「それにしても、すごいね~こんなお屋敷に住んでるなんて。俺の実家なんてこの部屋一つに入りそうだよ」
「まあ、浩輔ったら冗談が上手ね! そういえば、あの麗香とは会ってるの?」
「冗談じゃないって……。そうそう麗香ちゃん」
それまでは、順調に楽しい会話をしていたのに私は、地雷を踏んでしまったようだ。
浩輔が、険しい顔をする。
地雷の様な女の名前なんて出さなきゃよかった……
「実は、色々あってちょっと傷つけちゃったかも……」
「なっ…? 麗香を?」
ナイスよ!
麗香を傷つけたなんてナイスだわ!
それなのに浩輔は気まずそうに、視線をさ迷わす。
「ごめんね。
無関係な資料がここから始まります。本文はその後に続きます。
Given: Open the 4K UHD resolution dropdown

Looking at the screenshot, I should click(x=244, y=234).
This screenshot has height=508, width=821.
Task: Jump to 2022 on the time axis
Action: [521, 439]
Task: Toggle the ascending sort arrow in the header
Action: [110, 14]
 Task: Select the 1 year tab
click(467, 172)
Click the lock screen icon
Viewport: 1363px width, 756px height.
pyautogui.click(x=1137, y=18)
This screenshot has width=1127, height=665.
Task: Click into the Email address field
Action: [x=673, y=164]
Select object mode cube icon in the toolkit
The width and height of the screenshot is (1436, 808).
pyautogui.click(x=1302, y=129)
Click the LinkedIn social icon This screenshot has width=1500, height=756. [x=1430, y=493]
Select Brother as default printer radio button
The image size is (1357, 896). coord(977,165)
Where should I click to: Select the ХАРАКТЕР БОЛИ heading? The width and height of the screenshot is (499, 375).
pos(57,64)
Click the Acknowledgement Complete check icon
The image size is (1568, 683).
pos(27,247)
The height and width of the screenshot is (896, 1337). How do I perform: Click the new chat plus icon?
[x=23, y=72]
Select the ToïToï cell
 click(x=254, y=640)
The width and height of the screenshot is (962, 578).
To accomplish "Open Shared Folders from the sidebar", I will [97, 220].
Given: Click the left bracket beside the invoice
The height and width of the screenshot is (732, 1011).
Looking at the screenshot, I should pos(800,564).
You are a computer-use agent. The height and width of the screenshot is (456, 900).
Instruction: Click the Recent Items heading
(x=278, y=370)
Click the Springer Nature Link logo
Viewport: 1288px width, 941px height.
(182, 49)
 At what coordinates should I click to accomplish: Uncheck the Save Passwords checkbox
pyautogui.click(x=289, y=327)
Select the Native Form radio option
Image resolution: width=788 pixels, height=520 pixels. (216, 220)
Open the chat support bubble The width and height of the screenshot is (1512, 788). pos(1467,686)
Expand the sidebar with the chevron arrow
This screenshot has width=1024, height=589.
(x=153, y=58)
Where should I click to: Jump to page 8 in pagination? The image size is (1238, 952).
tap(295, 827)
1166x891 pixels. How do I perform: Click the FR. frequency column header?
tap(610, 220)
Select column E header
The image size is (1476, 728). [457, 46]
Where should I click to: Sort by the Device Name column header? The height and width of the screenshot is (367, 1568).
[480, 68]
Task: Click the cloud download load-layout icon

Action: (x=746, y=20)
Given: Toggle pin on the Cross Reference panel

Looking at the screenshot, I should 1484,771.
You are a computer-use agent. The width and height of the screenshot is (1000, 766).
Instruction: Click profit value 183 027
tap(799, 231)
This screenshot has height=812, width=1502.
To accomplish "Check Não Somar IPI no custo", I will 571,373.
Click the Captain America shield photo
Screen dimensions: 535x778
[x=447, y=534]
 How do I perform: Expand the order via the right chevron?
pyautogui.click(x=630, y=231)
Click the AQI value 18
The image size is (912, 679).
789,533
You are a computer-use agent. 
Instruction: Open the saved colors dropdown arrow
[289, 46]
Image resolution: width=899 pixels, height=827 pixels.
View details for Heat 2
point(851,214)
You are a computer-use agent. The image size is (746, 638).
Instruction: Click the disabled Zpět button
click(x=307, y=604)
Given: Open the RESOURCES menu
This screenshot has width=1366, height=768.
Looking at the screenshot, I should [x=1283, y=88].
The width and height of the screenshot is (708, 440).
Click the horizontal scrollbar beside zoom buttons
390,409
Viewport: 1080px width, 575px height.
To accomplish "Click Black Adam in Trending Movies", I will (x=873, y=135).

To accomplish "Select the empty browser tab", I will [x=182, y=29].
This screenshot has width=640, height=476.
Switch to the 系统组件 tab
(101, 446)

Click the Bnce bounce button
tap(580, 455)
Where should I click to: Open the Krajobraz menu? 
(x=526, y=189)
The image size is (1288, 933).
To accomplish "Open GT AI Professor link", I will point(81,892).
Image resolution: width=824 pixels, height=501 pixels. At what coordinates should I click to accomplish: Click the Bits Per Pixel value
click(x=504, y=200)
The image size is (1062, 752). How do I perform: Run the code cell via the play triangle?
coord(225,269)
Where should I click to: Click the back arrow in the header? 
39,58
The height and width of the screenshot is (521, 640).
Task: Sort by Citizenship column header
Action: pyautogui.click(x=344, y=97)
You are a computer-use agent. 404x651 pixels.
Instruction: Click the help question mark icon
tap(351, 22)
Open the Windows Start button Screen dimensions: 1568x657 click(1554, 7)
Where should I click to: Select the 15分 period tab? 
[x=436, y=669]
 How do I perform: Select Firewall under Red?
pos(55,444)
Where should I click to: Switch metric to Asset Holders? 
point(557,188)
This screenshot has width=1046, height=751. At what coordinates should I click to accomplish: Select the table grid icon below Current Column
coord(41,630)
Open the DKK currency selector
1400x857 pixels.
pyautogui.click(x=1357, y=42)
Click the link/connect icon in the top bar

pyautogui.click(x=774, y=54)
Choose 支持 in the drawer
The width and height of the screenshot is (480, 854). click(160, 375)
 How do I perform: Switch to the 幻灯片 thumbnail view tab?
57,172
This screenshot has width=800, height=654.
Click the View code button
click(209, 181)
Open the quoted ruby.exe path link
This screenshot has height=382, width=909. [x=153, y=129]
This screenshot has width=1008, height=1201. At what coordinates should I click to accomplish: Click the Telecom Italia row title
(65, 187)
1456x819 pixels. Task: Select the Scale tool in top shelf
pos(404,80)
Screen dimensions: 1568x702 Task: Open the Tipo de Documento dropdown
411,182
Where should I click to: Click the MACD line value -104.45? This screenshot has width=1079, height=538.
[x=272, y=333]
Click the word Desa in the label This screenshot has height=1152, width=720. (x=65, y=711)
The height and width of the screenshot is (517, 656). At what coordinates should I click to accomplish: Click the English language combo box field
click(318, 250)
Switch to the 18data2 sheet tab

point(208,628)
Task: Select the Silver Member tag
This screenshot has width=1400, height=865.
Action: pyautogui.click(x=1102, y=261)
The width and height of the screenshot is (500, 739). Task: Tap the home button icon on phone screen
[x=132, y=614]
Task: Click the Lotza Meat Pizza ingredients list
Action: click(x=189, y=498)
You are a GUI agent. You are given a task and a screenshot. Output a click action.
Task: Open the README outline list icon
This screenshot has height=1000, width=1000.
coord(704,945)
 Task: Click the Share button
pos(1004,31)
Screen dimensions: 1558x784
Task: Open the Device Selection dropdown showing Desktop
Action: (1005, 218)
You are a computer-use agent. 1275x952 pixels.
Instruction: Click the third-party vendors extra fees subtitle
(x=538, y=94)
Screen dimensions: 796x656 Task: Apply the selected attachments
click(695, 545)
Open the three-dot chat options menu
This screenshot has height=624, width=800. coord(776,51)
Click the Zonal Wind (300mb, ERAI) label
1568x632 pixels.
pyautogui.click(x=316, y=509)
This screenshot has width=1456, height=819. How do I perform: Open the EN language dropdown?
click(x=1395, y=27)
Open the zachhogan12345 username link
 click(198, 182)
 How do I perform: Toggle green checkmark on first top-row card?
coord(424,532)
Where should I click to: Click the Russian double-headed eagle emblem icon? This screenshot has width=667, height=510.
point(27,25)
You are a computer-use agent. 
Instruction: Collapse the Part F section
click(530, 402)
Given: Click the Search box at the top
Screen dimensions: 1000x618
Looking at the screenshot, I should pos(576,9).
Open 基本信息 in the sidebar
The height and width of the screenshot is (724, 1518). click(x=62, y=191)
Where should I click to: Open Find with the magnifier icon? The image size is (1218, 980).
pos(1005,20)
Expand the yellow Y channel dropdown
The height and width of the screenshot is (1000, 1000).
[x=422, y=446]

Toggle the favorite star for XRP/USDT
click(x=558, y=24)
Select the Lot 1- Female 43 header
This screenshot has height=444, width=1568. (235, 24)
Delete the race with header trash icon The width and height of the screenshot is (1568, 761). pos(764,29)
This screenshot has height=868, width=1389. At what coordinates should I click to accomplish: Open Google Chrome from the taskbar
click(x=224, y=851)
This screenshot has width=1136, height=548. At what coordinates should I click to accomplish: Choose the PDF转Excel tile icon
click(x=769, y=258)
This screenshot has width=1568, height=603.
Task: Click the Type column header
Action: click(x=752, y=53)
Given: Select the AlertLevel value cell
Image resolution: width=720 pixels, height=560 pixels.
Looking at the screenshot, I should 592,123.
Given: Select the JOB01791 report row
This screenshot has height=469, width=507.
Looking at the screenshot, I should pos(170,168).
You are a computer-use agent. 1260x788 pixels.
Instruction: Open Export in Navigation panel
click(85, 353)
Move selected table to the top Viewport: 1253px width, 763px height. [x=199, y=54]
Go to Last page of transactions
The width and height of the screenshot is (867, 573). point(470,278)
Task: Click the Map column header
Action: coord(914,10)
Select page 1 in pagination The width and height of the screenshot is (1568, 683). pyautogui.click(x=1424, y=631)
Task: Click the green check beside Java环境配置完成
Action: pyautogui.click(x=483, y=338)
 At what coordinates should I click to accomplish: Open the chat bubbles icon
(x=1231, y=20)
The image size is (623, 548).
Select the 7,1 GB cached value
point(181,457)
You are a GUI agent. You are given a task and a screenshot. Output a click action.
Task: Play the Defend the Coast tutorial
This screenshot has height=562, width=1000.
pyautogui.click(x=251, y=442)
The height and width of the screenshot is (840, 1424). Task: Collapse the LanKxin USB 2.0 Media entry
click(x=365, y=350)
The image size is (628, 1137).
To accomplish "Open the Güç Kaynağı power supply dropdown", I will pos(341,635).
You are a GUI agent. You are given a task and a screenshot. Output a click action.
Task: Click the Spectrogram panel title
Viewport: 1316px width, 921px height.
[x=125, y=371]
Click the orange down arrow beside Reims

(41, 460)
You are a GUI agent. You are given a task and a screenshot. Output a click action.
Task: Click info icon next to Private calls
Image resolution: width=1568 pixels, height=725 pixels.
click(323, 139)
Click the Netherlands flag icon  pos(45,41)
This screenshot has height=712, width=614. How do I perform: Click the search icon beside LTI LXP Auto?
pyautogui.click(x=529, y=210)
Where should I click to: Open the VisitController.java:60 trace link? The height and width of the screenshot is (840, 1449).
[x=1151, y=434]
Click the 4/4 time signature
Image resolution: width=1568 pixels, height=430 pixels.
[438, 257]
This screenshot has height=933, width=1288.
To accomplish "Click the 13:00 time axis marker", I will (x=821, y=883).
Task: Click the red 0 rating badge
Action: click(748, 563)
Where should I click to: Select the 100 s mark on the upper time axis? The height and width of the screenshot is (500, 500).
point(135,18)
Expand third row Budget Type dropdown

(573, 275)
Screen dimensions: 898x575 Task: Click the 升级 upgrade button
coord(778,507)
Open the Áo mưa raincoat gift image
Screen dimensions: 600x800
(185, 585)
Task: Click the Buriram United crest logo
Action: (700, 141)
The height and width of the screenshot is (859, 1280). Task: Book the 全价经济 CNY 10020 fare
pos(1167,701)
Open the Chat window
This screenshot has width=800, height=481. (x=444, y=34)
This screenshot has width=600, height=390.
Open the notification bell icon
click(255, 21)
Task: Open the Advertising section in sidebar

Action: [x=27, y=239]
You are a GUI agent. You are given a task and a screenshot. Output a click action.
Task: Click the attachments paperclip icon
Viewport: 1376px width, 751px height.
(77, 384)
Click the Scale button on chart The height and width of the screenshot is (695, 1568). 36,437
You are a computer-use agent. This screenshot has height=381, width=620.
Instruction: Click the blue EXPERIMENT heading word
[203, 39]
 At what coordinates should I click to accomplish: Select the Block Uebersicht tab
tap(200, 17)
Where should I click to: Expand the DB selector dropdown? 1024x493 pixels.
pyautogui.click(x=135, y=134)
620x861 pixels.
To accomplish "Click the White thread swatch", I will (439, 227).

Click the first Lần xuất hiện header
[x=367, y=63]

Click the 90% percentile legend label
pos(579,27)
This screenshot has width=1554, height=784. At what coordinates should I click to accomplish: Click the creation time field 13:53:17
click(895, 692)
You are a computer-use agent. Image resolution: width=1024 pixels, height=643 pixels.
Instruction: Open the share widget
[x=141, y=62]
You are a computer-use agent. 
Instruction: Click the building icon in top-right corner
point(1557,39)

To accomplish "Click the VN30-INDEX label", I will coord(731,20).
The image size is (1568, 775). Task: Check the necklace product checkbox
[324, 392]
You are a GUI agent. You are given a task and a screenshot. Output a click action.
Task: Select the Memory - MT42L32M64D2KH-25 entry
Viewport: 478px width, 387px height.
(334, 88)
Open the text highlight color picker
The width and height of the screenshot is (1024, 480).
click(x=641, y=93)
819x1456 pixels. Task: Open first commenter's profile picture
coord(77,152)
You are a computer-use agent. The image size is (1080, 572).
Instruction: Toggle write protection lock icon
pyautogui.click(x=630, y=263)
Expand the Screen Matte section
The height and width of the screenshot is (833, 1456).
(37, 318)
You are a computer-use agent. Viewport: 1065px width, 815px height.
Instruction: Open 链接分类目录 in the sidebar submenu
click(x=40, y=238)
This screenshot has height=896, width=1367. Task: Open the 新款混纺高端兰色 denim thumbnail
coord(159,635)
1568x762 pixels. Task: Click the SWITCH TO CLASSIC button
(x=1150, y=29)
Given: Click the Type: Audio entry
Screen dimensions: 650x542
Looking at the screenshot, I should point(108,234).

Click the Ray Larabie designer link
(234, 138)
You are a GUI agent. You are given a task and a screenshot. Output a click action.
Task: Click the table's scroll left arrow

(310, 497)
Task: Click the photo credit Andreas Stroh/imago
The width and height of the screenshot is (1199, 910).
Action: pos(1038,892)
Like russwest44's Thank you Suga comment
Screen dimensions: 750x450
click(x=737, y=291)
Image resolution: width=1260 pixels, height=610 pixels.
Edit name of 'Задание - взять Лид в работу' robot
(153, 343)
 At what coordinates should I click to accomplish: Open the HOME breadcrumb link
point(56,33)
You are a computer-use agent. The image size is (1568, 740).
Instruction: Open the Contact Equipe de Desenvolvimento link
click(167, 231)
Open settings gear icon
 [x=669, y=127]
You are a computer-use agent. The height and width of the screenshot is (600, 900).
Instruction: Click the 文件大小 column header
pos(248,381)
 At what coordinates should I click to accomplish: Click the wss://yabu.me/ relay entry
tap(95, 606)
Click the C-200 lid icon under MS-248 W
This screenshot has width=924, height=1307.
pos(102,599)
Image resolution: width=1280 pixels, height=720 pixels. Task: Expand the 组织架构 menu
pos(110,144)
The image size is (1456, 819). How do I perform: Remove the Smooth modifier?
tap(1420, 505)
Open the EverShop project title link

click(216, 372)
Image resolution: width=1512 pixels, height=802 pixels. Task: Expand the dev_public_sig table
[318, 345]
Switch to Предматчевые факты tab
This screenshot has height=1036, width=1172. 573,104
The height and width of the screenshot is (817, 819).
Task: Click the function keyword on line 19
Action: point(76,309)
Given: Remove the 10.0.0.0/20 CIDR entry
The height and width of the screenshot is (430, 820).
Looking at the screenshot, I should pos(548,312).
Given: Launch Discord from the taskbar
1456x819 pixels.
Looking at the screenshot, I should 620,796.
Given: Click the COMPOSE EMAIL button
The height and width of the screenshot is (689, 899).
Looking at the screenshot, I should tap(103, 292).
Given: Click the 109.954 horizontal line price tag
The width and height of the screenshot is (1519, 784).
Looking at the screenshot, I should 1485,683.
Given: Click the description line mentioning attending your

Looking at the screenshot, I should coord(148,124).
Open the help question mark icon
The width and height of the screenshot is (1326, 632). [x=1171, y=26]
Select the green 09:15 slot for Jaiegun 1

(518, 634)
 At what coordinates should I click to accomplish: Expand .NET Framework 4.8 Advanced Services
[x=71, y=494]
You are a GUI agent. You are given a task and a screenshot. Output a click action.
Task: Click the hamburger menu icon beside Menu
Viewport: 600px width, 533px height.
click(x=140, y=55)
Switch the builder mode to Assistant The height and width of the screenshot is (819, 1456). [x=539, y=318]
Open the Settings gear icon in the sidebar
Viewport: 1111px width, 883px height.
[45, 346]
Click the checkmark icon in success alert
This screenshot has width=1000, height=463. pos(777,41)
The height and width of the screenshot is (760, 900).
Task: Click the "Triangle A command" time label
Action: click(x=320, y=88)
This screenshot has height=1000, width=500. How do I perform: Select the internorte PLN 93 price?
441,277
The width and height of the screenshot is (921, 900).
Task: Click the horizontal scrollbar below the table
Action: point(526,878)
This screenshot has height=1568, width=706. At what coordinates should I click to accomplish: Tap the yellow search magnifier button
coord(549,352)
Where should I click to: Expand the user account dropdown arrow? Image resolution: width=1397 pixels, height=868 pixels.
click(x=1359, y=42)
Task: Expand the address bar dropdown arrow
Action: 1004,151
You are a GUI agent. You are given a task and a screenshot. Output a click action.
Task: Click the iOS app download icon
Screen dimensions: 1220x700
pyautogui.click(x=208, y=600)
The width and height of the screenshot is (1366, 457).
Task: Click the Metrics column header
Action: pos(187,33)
茉莉果ちゃんの大切な友達なのに、大切にしてあげられなくて……でも俺さ、麗香ちゃんより茉莉果ちゃんが気になっちゃって……」
可哀想に、麗香に仕返しされたのね。
わかるわ、その気持ち。
あの女すぐにムキになってやり返してくるのよ。
浩輔の頬に手をあて、グイッと私の方を向かせた。
「そんな悲しそうな顔しないで、浩輔は悪くない」
あんな女に仕返しされて神経が壊れてないか心配だ。
私は親友だから耐えられるけど、普通の人には中々辛い試練だろう。
「まっ……茉莉果ちゃん?」
浩輔の柔らかいくせっ毛と茶色い瞳が至近距離に迫る。